1.29               On 1 July 2010, the Select Legislative Instrument 2010 No. 173 - Public Works Committee Amendment Regulations 2010 (No. 1) (the Regulations) was registered on the Federal Register of Legislative Instruments kept under the Legislative Instruments Act 2003. The Regulations were to amend the Public Works Committee Regulations 1969, to include NBN Co and its wholly-owned subsidiaries as an exempt Commonwealth authority under subsection 6A(3) of the Public Works Committee Act 1969. On 28 September 2010, the Regulations were tabled in both houses of the Parliament.

1.30               Notice was given of a disallowance motion on 18 November 2010. The disallowance motion was debated in the House of Representatives on 1 March 2011 where it was negatived, endorsing the Regulations that make the NBN Co an exempted authority.[7]

1.31               While exempted from Public Works Committee scrutiny, the NBN Co is still subject to Parliamentary scrutiny. In March 2011, the Joint Committee on the National Broadband Network was established by resolution of both houses to inquire into the rollout of the NBN project. The Joint Committee reports to the Parliament, the Minister for Broadband, Communications and the Digital Economy and the Minister for Finance every six months. NBN Co is also required to table its annual report in Parliament.[8]
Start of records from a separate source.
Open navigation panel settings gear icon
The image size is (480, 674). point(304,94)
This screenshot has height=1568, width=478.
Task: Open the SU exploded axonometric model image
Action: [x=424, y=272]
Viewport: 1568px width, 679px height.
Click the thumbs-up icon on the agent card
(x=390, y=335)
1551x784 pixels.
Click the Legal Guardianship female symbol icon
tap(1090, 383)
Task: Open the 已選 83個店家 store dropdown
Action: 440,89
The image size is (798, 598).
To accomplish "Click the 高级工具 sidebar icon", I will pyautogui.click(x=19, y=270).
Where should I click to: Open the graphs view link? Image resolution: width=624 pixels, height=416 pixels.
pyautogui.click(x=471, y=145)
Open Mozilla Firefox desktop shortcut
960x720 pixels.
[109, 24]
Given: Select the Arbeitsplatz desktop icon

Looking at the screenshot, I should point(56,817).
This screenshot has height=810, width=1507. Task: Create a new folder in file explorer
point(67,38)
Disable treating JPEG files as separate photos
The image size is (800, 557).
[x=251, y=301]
1.32               Notwithstanding its establishment, the Joint Committee does not possess the powers of the Public Works Committee.

Aboriginal Land Trusts

1.33               On 2 June 2011, the Family Assistance and Other Legislation Amendment Bill 2011 (the Bill) was introduced into the House. The Bill comprised five schedules, four of which propose amendments to legislation in order to give effect to 2011–12 Budget measures. The fifth schedule in the Bill, proposed to exempt Aboriginal Land Trusts from the Public Works Committee Act 1969 by inserting a new section into the Aboriginal Land Rights (Northern Territory) Act 1976.[9]

1.34               The Aboriginal Land Trusts are established under the Aboriginal Land Rights (Northern Territory) Act 1976 to hold title to land in the Northern Territory for the benefit of Aboriginal people entitled by Aboriginal tradition to use or occupy the land concerned.

1.35               The Bill’s Explanatory Memorandum described the purpose of the fifth schedule as follows:

This Schedule amends the Aboriginal Land Rights (Northern Territory) Act 1976 (the Land Rights Act) to clarify that the Public Works Committee Act 1969 (the PWC Act) does not apply to Aboriginal Land Trusts.[10]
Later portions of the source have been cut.